If a Company fails to correctly maintain its Financial Records, it commits an offence and is liable on summary conviction to a fine of up to US$5,000 and/or imprisonment for a term of up to two years or, on conviction on indictment to a fine of up to US$100,000 and/or imprisonment for a term of up to five years.
A Company must provide its registered agent with certain know-your-client compliance information about its directors, shareholders, controlling owners and ultimate beneficial owners.
The registered agent must receive compliance information on at least two of the Company's directors (or the sole director, if applicable) and all individual or corporate shareholders that hold 10 per cent. (or more) of the shares issued by the Company.
A Company must provide its registered agent with updated compliance documents every three years and/or when there are any relevant changes to its register of directors/ shareholders.
A Company must pay an annual licence fee to the Registrar, which is based on the number of shares the Company is authorised to used, namely:
- US$350 for a Company that is authorised to issue a maximum of 50,000 shares; and
- US$1,100 for a Company that is authorised to issue more than 50,000 shares.
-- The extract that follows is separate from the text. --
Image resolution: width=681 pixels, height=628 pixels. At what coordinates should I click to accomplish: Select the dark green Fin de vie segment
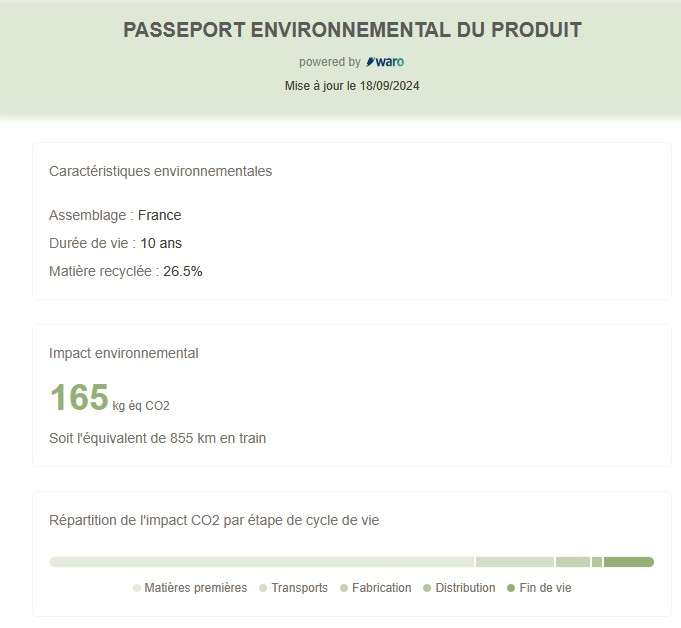[629, 562]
If a Company fails to pay its annual licence fee on time, it is liable to penalties and will be subsequently struck-off the Register. If a Company is struck-off the Register, the Company, its directors, shareholders and any voluntary liquidator/receiver that may have been appointed, may not commence legal proceedings, carry on any business or in any way deal with the assets of the Company, defend any legal proceedings, make any claim or claim any right for (or in the name of) the Company or act in any way with respect to the affairs of the Company.
A Company will also have to pay its registered agent an annual licence fee, for providing registered agent and registered office services.
The content of this article is intended to provide a general guide to the subject matter. Specialist advice should be sought about your specific circumstances.